** DATA SECTION follows **
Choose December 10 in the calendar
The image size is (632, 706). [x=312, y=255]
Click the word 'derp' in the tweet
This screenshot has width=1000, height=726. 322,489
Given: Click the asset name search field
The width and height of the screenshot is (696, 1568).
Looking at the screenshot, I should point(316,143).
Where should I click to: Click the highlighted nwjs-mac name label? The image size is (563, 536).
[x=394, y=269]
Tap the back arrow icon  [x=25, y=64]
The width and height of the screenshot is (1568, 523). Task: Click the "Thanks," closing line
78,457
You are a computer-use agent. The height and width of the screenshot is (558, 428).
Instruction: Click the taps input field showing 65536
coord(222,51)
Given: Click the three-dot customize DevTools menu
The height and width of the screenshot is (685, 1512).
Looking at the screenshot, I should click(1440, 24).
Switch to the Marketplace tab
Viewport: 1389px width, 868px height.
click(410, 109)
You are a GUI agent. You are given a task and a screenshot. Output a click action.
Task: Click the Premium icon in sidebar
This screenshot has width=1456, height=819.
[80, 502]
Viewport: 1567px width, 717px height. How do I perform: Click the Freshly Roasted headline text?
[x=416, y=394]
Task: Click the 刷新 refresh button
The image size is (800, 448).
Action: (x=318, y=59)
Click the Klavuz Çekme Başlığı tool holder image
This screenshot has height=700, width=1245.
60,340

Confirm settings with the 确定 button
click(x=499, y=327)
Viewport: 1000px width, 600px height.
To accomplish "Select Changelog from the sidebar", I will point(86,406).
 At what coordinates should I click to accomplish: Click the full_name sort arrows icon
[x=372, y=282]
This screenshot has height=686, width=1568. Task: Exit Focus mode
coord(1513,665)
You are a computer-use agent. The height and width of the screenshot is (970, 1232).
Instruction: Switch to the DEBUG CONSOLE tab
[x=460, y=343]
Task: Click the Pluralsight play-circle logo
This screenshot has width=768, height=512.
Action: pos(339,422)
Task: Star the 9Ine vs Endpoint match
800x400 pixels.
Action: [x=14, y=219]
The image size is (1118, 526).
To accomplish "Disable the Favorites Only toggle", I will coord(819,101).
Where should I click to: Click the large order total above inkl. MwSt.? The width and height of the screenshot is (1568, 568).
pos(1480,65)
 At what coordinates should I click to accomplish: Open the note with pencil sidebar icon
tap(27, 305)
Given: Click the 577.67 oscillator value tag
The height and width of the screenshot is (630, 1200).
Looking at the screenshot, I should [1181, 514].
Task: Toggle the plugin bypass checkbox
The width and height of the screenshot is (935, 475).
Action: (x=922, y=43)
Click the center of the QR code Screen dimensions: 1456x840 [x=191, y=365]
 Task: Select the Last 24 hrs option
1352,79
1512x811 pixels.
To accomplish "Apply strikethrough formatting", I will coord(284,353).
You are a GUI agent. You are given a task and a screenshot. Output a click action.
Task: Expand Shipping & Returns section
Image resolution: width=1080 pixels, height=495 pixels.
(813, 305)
** End of DATA SECTION **
(WHAT IS EXPECTED) Repeat back all of the material, character for character.

(SOLUTION TO THIS TASK)
Choose December 10 in the calendar
The image size is (632, 706). [x=312, y=255]
Click the word 'derp' in the tweet
This screenshot has width=1000, height=726. 322,489
Given: Click the asset name search field
The width and height of the screenshot is (696, 1568).
Looking at the screenshot, I should point(316,143).
Where should I click to: Click the highlighted nwjs-mac name label? The image size is (563, 536).
[x=394, y=269]
Tap the back arrow icon  [x=25, y=64]
The width and height of the screenshot is (1568, 523). Task: Click the "Thanks," closing line
78,457
You are a computer-use agent. The height and width of the screenshot is (558, 428).
Instruction: Click the taps input field showing 65536
coord(222,51)
Given: Click the three-dot customize DevTools menu
The height and width of the screenshot is (685, 1512).
Looking at the screenshot, I should click(1440, 24).
Switch to the Marketplace tab
Viewport: 1389px width, 868px height.
click(410, 109)
You are a GUI agent. You are given a task and a screenshot. Output a click action.
Task: Click the Premium icon in sidebar
This screenshot has width=1456, height=819.
[80, 502]
Viewport: 1567px width, 717px height. How do I perform: Click the Freshly Roasted headline text?
[x=416, y=394]
Task: Click the 刷新 refresh button
The image size is (800, 448).
Action: (x=318, y=59)
Click the Klavuz Çekme Başlığı tool holder image
This screenshot has height=700, width=1245.
60,340

Confirm settings with the 确定 button
click(x=499, y=327)
Viewport: 1000px width, 600px height.
To accomplish "Select Changelog from the sidebar", I will point(86,406).
 At what coordinates should I click to accomplish: Click the full_name sort arrows icon
[x=372, y=282]
This screenshot has height=686, width=1568. Task: Exit Focus mode
coord(1513,665)
You are a computer-use agent. The height and width of the screenshot is (970, 1232).
Instruction: Switch to the DEBUG CONSOLE tab
[x=460, y=343]
Task: Click the Pluralsight play-circle logo
This screenshot has width=768, height=512.
Action: pos(339,422)
Task: Star the 9Ine vs Endpoint match
800x400 pixels.
Action: [x=14, y=219]
The image size is (1118, 526).
To accomplish "Disable the Favorites Only toggle", I will coord(819,101).
Where should I click to: Click the large order total above inkl. MwSt.? The width and height of the screenshot is (1568, 568).
pos(1480,65)
 At what coordinates should I click to accomplish: Open the note with pencil sidebar icon
tap(27, 305)
Given: Click the 577.67 oscillator value tag
The height and width of the screenshot is (630, 1200).
Looking at the screenshot, I should [1181, 514].
Task: Toggle the plugin bypass checkbox
The width and height of the screenshot is (935, 475).
Action: (x=922, y=43)
Click the center of the QR code Screen dimensions: 1456x840 [x=191, y=365]
 Task: Select the Last 24 hrs option
1352,79
1512x811 pixels.
To accomplish "Apply strikethrough formatting", I will coord(284,353).
You are a GUI agent. You are given a task and a screenshot. Output a click action.
Task: Expand Shipping & Returns section
Image resolution: width=1080 pixels, height=495 pixels.
(813, 305)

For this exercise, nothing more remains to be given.